Enhanced single-junction efficiencies with front and back reflector architectures
High-efficiency single-junction solar cells are limited by recombination losses that lower Voc. Adding back reflectors to the back of the cell can enhance Voc by enhacning the effective path length of photons while also improving radiative emission from the cell at open-circuit. This design has led to the record efficiency gains in GaAs. Designing a suitable front reflector can further enhance these efficiency gains by more than 8% in GaAs and 2% in Si by limiting blackbody emission from the cell, effectively concentrating light, assuming a perfect back reflector.

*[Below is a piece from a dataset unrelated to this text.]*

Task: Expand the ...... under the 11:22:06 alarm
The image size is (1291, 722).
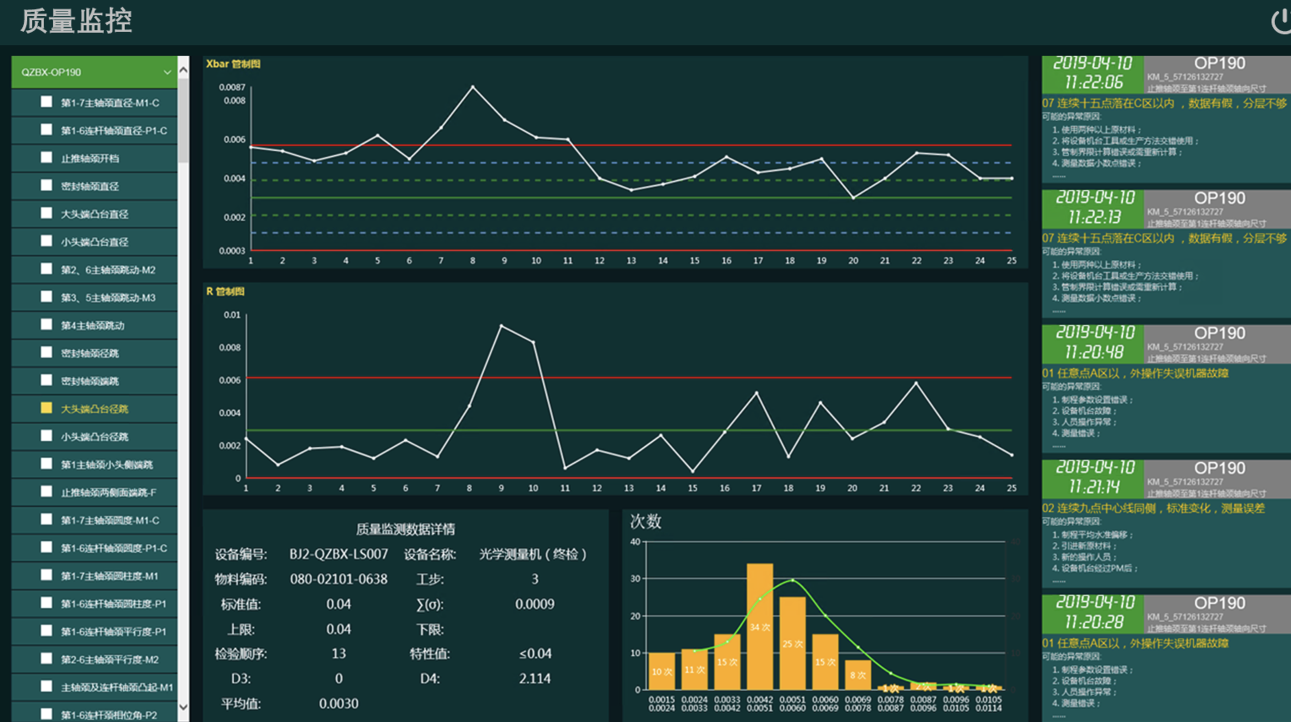Action: (1058, 175)
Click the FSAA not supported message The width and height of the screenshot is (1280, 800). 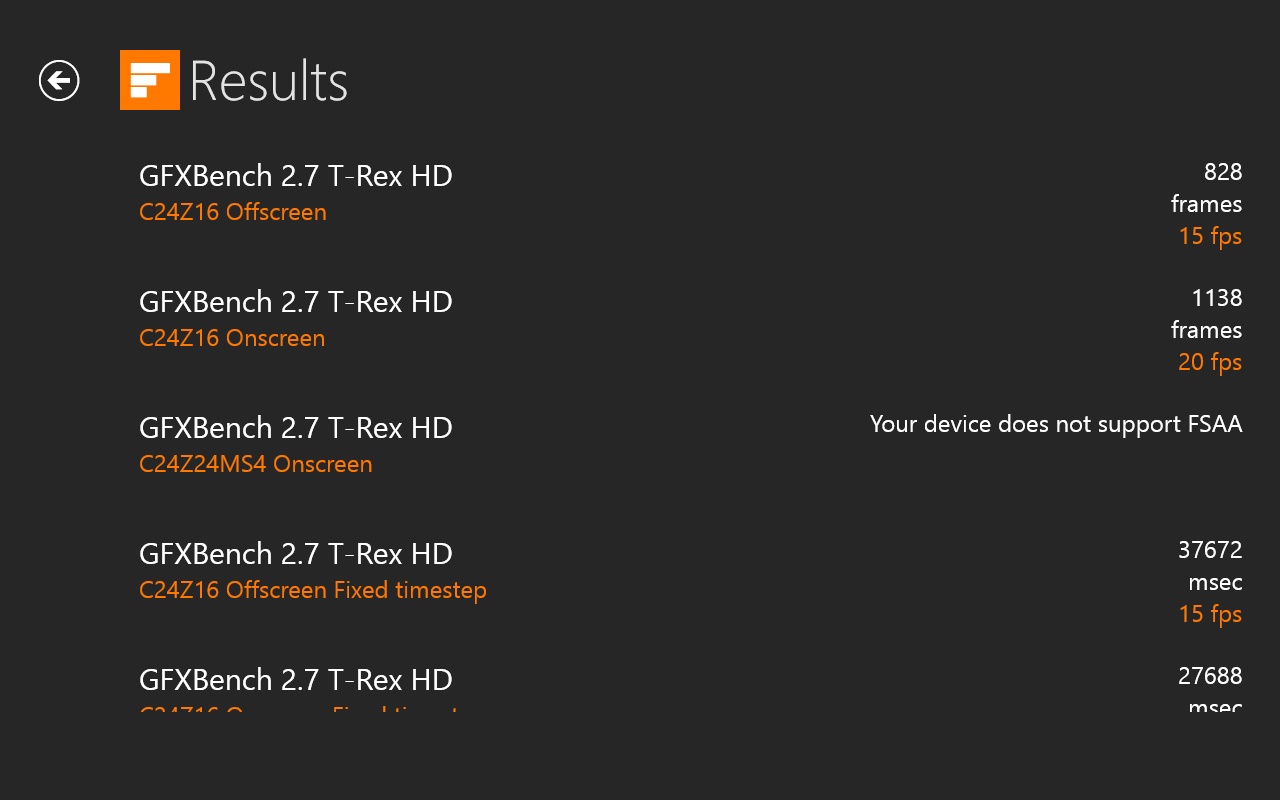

Presented at IEEE PVSC (2019)
Semiconductor Upconverters for High-efficiency Photovoltaics
State-of-the-art upconverter materials are currently advancing technologies in medicine and energy, from triggering drug delivery with NIR light to improving solar cell efficiencies. However, further upconverter-backed solar cell performance enhancements are limited by the upconverter material’s absorption bandwidth. Dissertation work demonstrated the first instance of pure-cw sequential, two-photon upconversion. Experiments then focused on design and characterization of colloidal, semiconductor, core/rod/dot nanostructures using time-resolved spectroscopy and quantum yield measurements, with improvements in upconversion efficiency of two orders of magnitude with the addition of a graded rod. Upconversion to photoluminescence quantum yield ratios of 3% were measured.
Published in ACS Nano (2018) and IEEE JPV (2018)
Dissertation available via ProQUEST.